COVID-19 has robbed millions of unfortunate people of their lives and destroyed the livelihood of minimum wage workers, while many office employees could manage their work from the safe confines of their homes. In the world of commerce, however, nobody – not even the rich – is safe from the threat of coronavirus.
John Denton, secretary-general of the International Chamber of Commerce, said, “No economy, however big, will be immune to the effects of the virus until the pandemic is brought to an end everywhere.”
“Purchasing vaccines for the developing world isn’t an act of generosity by the world’s richest nations. It’s an essential investment for governments to make if they want to revive their domestic economies,” Denton added.
If rich countries continue to hoard and stockpile COVID-19 vaccines, the progress to put an end to the pandemic will be in jeopardy.
The situation of COVID-19 vaccination in Morocco compared to other African countries.
Morocco is one of the African countries that were able to secure vaccines.
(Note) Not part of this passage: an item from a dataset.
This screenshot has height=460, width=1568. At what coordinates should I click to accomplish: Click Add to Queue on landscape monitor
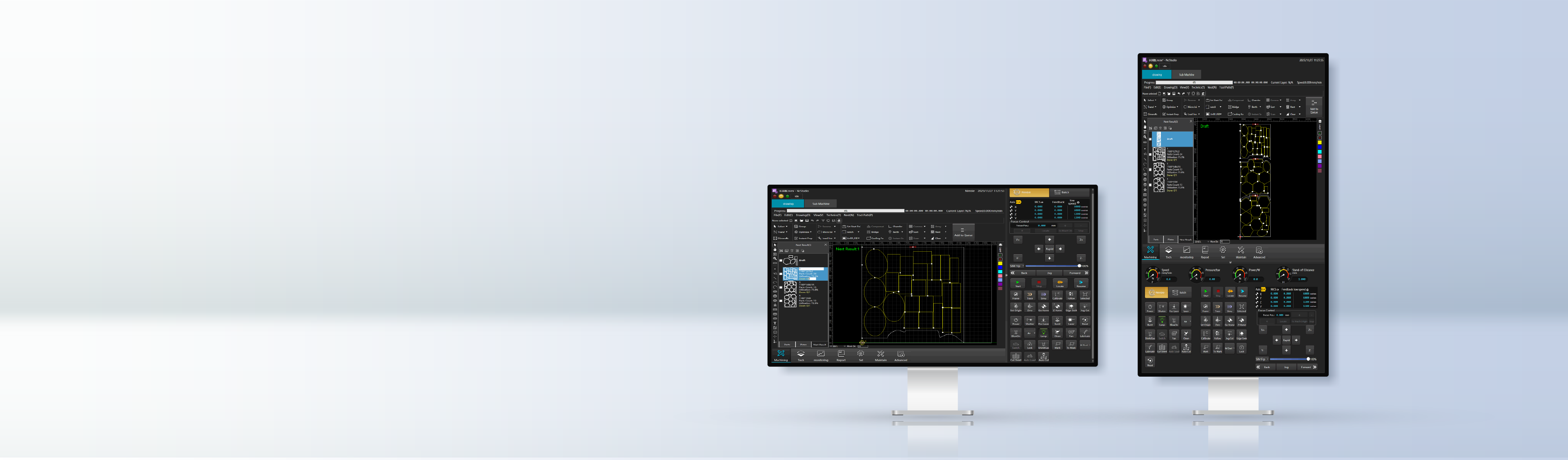(963, 232)
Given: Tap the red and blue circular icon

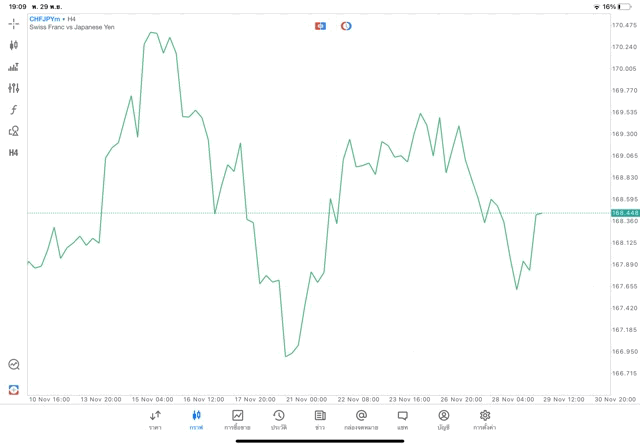Looking at the screenshot, I should coord(346,26).
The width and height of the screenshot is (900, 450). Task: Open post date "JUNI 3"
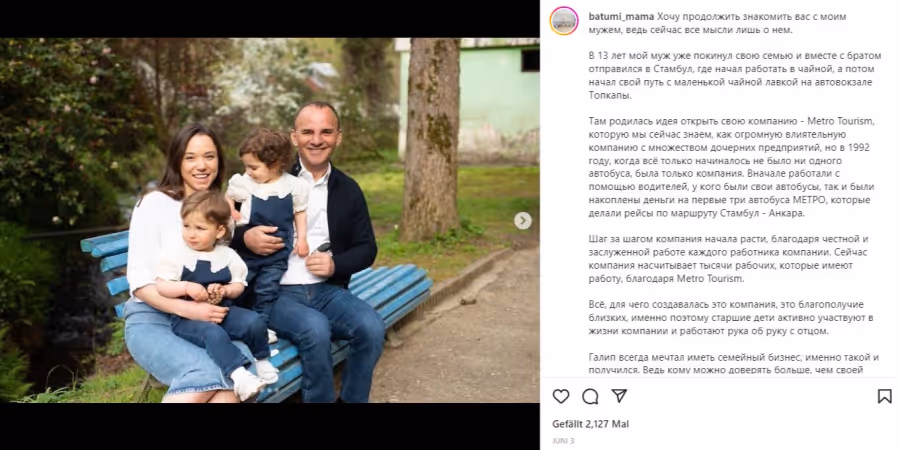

It is using China’s Sinopharm and the British-Swedish Oxford/AstraZeneca vaccines.
In January, Morocco received its first vaccine shipments. However, the government did not specify the number of doses it had received.
The government, however, said that the country had enough vaccines to start the campaign in optimal conditions.
Morocco expects its COVID-19 vaccination campaign to accelerate in the coming weeks, with the Ministry of Health aiming to achieve 500,000 new vaccinations on a daily basis.
Morocco remains the African nation that has administered the largest number of COVID-19 vaccines, according to the online scientific publication “Our World in Data.”
As of March 17, the number of COVID-19 vaccines administered in Africa is 7.57 million. Morocco comes in first place with a total of 6.36 million.
Far below Morocco comes Rwanda, with only 317,708 administered vaccines, followed by Ghana (300,000), South Africa (168,413), Senegal (144,207), Seychelles (89,509), and Algeria (75,000).
Other African countries that have begun their vaccination campaigns, including Zimbabwe, and Egypt, have administered fewer than 40,000 doses, emphasizing the need to lift the patents to allow the global production of vaccines.
Many African countries have not yet been able to launch their vaccine campaigns as doses are out of their reach due to the greed of rich countries.
The director of Oxfam International in Africa said in a news conference: “Ensuring every African can get a safe and effective COVID-19 vaccine … is the most effective way to save lives and livelihoods, keep our children in school, reduce unemployment rates and re-open our economies.”
Without the COVID-19 vaccine, African countries’ achievements in food security, democratic governance, gender equality, and women’s rights could be under threat, he added.